Derzeit trainiert Flora Colledge in St. Moritz für den Norseman, den härtesten Triathlon der Welt. Neben ihrem Profisportlerleben ist Colledge auch Forscherin an der Universität Luzern und hat sich auf das Thema Sportsucht spezialisiert. In einem Interview erzählte sie, wie sie als Sportsüchtige selbst ihre Grenzen auslotet und welche Herausforderungen sie dabei bewältigen muss.
Für Flora Colledge begann ihre Triathlonkarriere relativ spät mit 28 Jahren. Als Teenager hatte sie Wettkämpfe noch nicht gemocht, aber während ihres Studiums entdeckte sie ihre Leidenschaft für den Sport. Trotz zahlreicher Verletzungen und Rückschläge fand sie schließlich zum Triathlon und setzte sich ehrgeizige Ziele. Auch ohne klare Vorbilder in der Triathlonwelt ließen sich Ausnahmeathletinnen wie Caroline Steffen von Colledge inspirieren, die es schaffen, Sport und Beruf unter einen Hut zu bringen.

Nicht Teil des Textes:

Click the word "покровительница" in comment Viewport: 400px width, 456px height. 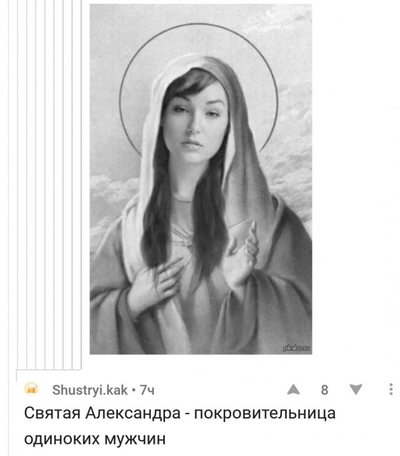(265, 414)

Als zielstrebige und ambitionierte Personen fühlen sich Sportsüchtige oft unzulänglich und leiden unter dem sogenannten Impostor-Syndrom, bei dem sie trotz Erfolg Zweifel an ihren Fähigkeiten haben. In der Forschung fehlt jedoch noch ein klinisches Bild der Sportsucht, obwohl viele Menschen darunter leiden. Colledge versucht daher, eine Brücke zu schlagen zwischen Sportpsychologie und Sportmedizin, um die Erkennungsmerkmale und Folgen der Sportsucht besser zu verstehen.

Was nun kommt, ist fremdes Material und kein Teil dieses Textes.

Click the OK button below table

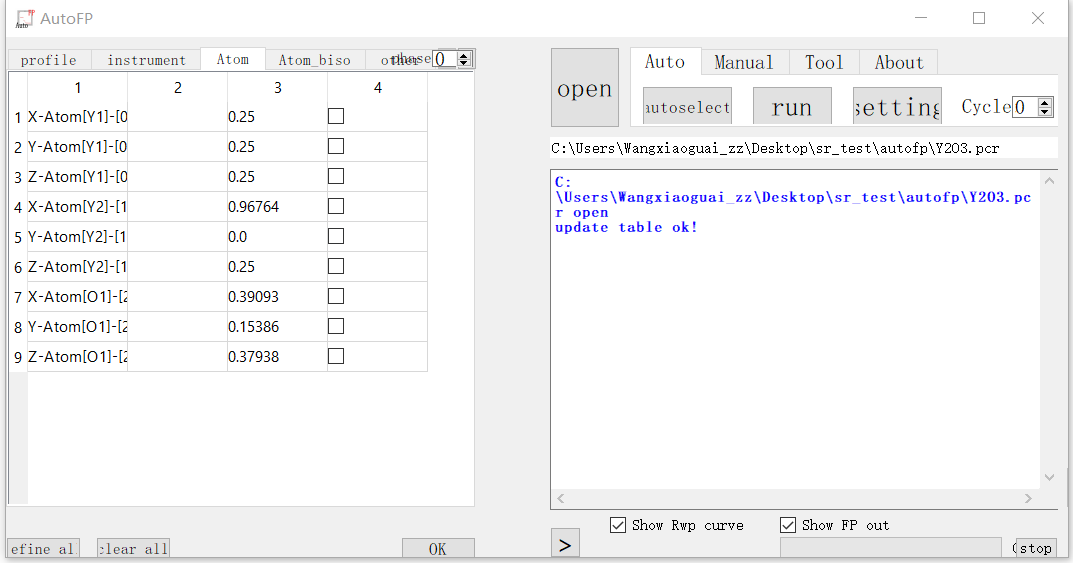point(438,549)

Sportsüchtige machen Sport oft zwanghaft und fühlen sich dazu gezwungen, selbst wenn es ihrer Gesundheit schadet. Im Gegensatz dazu trainieren Profi-Sportler in Zyklen und achten auf Regeneration, während Sportsüchtige oft einen konstant hohen Trainingsaufwand betreiben. Trotzdem fehlen bisher klare diagnostische Kriterien für Sportsucht, und betroffene Personen haben oft Schwierigkeiten, psychologische Hilfe in Anspruch zu nehmen.

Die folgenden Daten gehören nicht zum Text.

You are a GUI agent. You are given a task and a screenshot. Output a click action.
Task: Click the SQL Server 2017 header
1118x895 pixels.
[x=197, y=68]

Die sozialen Medien können das Problem der Sportsucht verstärken, indem sie ein falsches Bild von Körperlichkeit vermitteln und Druck aufbauen, bestimmten Schönheitsidealen zu entsprechen. Colledge verfolgt sowohl als Sportlerin als auch als Forscherin das Ziel, sich von Jahr zu Jahr zu verbessern und Wettkämpfe zu gewinnen, während sie sich gleichzeitig mitfühlender mit sich selbst in Bezug auf ihre Leistungen auseinandersetzt. Als Forscherin möchte sie die Lücke in der Erforschung der Sportsucht schließen und dieses Thema stärker ins Bewusstsein rücken.